On the 1851 England Census (attached), James J. Gegan is living in Maidstone, Kent. The record shows those living in the dwelling on Bank St.: James Gegan, widower, age 65, “carver and gilderer, employing 2 men”; son James J. Gegan, unmarried, age 30, “assistant”; son George Gegan, unmarried, age 28, “carver in wood”, and two other occupants (gilder, housekeeper).

He is on the 1861 England Census, living in Maidstone, Kent, with his father James and two others (gilder, housekeeper). He is an “Artist & Landscape Painter”. His future wife, Elizabeth Ann Cooper, is a governess in Leeds, Kent, on a separate Census record.

He is on the 1871 England Census, living in Paddington with his wife and a servant. He is employed as an “Artist. Painter”.

He is on the 1881 England Census, living in Maidstone, Kent, with his wife and a lodger. He is an “Artist. Painter”.

I will hold off on posting the Census files (for 1861, 1871 and 1881) and the details about his wife, marriage date and parents until others have confirmed that he is the likely artist.

This looks like a similar case to William Pratt of Greenwich: i.e. only one work attributed to him is known. In Pratt's case it was at least clearly signed and dated so (as Jacob has already said) we need to know if that is the situation here - the date being specifically given as 1860 - and, if not, why Gegan's name is involved: also why 1844 is so far given as the start of his working period. Or is that because it includes some feature known to date from 1844?

The state of the picture doesn't help: if a 19th-c. date was not already attached it would be understandable on general appearances for another rough initial guess to be late-17th/early 18th.

Marcie Doran,

Here are two other works by “Gegan”, both set in Kent:

Artist J.J. Gegan
“A View of Eridge Park, Tunbridge Wells, Kent, 1849”
oil on canvas
54 x 76.8 cm
I have attached a composite that includes this work.

Artist J. Gegan
“Maidstone Bridge”
Published by W. Cocks, Maidstone, Kent

Artwork was displayed and sold in Mr.

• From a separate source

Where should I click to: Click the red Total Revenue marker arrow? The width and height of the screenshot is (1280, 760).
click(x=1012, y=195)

James Gegan’s shop on Bank Strret in Maidstone. The Art Union of London had members in Maidstone. I have attached an article from 1844.

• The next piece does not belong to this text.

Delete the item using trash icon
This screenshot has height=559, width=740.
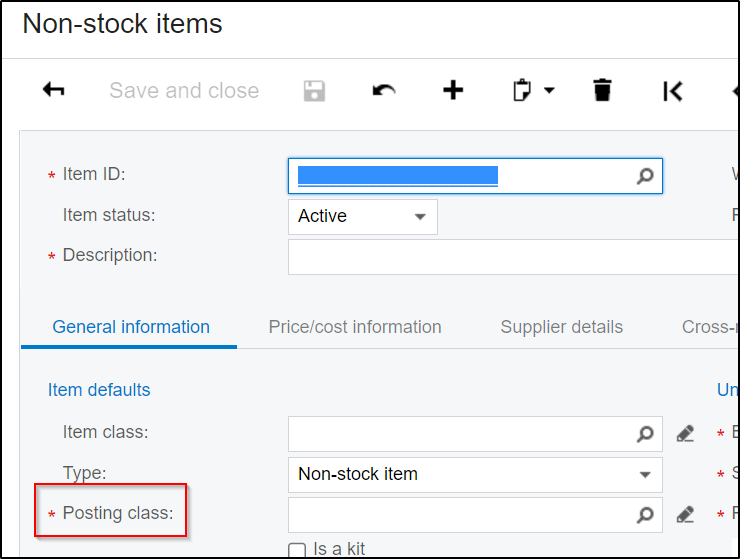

A record from 1789 at the National Archives refers to both John James Gegan (who died in 1818) and William Cox.

“Reference: MS 11936/361/556774
Description: Insured: John James Gegan, Maidstone Kent shopkeeper, mortgagor, and William Cox senior, Harietsham Kent, farmer, mortgagee
Other property or occupiers: Week Street, Maidstone
Date: 24 April 1789”

Fascinating... and a fairly late example of something commoner in the late 18th and early 19th-century. J.S. Copley really started it with his 'Siege of Gibraltar' (now in the Guildhall) and others followed; very large single works (or pairs) shown as public spectacles in tents, halls or printsellers' galleries, often connected with the pomotion of related subscription engravings. One of the latest I can recall offhand, a little before Gegan, was Frederick Edwin Church's 'Icebergs' (1861) -which was eventually left in England and found in a house that had become a by then-disused boys's reformatory in Manchester in the 1980s, before it went back to the US (for quite a sum). This one however sounds more like Blake-ian revelation in its motivations: I wonder what happened to it?

Kieran Owens,

With a possible mistake in the representation of the artist's name, the Royal Academy exhibited in 1848 a work entitled 'At Bidborough, Tunbridge', as catalogue no. 409, by F. (sic) J. Gegan, of Maidstone, Kent.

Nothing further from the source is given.